Sion Simon won four of the seven local authority areas – Birmingham, Coventry, Sandwell and Wolverhampton – after the first and second preference counts.

But it was Solihull that won it for Street. He claimed 69% of the first preference votes which rose to 81% on the second preference.

Turnout in Solihull was 33.68%, far ahead of the second-best area, Birmingham, which achieved 28.55%.

If Solihull voters had turned out at the same level as the rest of the West Midlands, Street’s margin of victory in Solihull would have 6,763 votes lower.

His overall margin of victory was 3,739.

2. Just 1 in 384 non-voters could have changed the election

The first London mayoral election, in 2000, had a turnout of 34.4% but has twice reached 45.3%, in 2008 and 2016.

That gives some hope for future West Midlands mayoral elections, which are unlikely to be overshadowed by having a general election weeks later.

Turnout in the West Midlands was 26.68% of the 1.96m electorate. If Sion Simon could have persuaded just one out of every 384 non-voters to vote Labour, he would now be Mayor.
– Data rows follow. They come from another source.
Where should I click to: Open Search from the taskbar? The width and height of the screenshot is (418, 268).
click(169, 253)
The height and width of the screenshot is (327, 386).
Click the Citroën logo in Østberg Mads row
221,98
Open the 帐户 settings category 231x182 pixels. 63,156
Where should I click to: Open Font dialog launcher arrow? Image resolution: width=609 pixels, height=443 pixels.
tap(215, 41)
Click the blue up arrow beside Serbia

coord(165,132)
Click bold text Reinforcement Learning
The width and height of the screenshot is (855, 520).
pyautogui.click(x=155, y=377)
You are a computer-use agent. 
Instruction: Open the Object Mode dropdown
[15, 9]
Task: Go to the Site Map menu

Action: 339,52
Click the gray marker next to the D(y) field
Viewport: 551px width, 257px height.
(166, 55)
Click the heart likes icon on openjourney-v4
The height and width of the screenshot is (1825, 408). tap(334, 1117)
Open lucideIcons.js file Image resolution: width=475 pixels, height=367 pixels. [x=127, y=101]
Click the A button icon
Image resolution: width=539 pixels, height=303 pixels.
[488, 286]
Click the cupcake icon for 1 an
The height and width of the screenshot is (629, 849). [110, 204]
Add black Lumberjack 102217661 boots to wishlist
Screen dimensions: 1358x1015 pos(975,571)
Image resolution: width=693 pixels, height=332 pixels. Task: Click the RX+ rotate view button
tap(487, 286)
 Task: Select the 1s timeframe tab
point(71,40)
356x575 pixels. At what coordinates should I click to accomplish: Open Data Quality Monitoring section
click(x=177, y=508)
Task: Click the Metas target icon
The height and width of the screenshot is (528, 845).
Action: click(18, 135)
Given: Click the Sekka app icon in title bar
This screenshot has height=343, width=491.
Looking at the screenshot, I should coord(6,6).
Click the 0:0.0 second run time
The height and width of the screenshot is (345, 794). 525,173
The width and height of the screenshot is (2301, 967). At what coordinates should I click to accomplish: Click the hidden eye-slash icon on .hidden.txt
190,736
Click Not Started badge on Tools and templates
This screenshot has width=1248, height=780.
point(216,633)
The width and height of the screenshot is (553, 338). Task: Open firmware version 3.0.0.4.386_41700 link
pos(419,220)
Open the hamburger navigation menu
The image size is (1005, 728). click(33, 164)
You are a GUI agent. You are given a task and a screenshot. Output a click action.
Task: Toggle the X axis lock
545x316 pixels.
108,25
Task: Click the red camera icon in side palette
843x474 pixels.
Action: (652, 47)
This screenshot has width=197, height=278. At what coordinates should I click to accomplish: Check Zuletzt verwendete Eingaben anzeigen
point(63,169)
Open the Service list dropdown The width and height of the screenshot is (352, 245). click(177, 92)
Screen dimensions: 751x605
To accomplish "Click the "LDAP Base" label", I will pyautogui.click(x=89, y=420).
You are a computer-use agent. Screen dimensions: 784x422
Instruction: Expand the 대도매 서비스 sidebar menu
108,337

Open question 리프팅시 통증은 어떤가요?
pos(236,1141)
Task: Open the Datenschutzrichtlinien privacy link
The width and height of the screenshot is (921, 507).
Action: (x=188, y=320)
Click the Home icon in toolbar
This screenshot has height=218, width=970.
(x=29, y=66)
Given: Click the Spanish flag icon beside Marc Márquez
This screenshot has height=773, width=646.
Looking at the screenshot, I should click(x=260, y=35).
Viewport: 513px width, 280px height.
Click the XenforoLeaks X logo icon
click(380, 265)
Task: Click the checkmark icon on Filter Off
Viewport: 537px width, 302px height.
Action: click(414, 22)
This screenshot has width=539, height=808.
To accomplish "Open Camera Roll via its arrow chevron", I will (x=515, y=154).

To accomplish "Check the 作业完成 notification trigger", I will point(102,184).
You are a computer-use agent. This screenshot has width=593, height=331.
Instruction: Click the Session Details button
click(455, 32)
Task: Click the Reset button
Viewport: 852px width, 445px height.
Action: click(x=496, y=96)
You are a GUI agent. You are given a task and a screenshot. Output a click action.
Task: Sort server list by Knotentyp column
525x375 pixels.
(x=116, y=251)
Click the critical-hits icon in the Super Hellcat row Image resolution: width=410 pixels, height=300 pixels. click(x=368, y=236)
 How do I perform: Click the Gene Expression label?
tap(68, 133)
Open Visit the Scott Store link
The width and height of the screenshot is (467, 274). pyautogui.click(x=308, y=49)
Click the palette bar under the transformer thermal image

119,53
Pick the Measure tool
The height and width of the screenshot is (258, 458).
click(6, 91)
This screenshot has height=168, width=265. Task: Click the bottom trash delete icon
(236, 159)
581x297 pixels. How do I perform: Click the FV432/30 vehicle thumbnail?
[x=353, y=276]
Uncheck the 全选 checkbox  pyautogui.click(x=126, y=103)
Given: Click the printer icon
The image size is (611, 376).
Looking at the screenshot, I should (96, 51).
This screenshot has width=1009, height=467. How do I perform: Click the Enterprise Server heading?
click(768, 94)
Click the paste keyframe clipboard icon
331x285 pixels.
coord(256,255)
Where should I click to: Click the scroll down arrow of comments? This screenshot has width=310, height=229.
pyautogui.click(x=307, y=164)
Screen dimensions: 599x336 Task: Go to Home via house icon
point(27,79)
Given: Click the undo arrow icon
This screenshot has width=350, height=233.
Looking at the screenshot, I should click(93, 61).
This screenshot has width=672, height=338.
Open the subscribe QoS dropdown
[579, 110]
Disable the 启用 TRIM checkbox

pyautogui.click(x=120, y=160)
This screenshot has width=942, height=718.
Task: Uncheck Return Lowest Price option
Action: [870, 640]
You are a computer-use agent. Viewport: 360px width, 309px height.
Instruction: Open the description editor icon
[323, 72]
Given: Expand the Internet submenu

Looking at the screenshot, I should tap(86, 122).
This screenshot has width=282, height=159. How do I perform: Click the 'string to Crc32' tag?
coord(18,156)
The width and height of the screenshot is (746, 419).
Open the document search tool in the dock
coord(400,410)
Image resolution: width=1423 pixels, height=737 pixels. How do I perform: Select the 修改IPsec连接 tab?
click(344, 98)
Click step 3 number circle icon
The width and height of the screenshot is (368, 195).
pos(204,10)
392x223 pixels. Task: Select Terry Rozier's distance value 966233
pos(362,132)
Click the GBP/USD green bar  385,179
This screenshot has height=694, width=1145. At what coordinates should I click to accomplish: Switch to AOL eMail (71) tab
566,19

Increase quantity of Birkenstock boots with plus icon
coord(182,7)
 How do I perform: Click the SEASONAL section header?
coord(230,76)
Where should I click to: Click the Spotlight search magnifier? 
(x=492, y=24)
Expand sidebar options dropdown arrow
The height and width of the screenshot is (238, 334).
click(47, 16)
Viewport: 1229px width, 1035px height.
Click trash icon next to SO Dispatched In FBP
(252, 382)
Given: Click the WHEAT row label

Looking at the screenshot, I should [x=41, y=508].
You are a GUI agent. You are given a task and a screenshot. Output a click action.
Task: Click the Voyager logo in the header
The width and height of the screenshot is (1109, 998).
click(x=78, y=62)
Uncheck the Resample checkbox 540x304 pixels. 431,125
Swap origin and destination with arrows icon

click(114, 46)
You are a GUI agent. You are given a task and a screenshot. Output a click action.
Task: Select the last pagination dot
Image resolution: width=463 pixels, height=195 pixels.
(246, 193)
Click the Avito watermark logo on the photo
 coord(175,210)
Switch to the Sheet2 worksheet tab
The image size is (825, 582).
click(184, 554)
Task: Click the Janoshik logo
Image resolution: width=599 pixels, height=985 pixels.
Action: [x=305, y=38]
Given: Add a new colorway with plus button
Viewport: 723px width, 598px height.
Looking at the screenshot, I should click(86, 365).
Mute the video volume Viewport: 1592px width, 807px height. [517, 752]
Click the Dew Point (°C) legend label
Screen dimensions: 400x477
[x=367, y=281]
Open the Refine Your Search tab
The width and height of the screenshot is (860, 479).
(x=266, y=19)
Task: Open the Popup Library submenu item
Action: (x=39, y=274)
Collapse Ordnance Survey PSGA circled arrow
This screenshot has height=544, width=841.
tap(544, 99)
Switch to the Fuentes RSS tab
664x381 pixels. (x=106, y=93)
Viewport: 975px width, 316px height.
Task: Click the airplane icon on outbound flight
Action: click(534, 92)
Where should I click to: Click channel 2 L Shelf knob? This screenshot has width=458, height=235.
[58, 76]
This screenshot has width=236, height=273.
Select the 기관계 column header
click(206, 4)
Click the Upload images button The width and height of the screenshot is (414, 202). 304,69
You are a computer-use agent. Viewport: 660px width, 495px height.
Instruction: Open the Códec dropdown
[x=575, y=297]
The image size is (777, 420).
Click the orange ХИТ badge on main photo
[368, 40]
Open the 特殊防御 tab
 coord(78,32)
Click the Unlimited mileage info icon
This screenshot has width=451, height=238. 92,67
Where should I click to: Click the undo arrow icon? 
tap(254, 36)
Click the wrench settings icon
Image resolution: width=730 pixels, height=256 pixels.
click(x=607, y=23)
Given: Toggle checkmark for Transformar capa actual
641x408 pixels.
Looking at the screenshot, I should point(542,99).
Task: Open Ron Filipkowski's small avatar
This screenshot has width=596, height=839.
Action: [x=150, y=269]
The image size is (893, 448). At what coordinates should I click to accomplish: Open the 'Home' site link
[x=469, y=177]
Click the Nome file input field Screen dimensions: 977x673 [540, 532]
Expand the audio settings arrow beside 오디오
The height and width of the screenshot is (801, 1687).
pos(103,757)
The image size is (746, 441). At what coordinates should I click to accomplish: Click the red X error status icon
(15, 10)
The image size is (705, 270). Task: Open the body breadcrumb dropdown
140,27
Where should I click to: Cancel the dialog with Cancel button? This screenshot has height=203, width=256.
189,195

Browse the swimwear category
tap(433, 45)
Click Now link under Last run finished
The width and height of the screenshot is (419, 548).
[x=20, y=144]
3. Voters didn’t understand – or didn’t care for – the second preference votes

The Mayoral election was decided on a second preference vote after no candidate received more than 50% support in the first round.

The Conservative’s Andy Street took a 6,021 lead over Labour’s Sion Simon, but the four elimated candidates had 89,385 votes to be reallocated.

However 47% of those votes either had no second preference or were for another of the eliminated candidates – perhaps surprising given that the election was expected to be close between Simon and Street in the second round. It suggests voters either didn’t understand or didn’t care about how the second preference votes worked.

4. The close race turned it into a two-horse race

Just 1 in 22 of the electorate cast a vote for someone other than Street or Simon.

Liberal Democrat Beverley Nielsen and Green Party candidate James Burn both ran campaigns that were well-received, but perhaps didn’t get the reward they deserved with voters sticking to the two main parties.

The four eliminated candidates, which also included UKIP’s Pete Durnell and Graham Stevenson from the Communist Party, received a total of 17.3%.

Nearly five out of six first round votes went to either Andy Street or Sion Simon. The remaining four candidates received 89,385 votes out of 523,201 votes cast – and out of an electorate of 1.96m.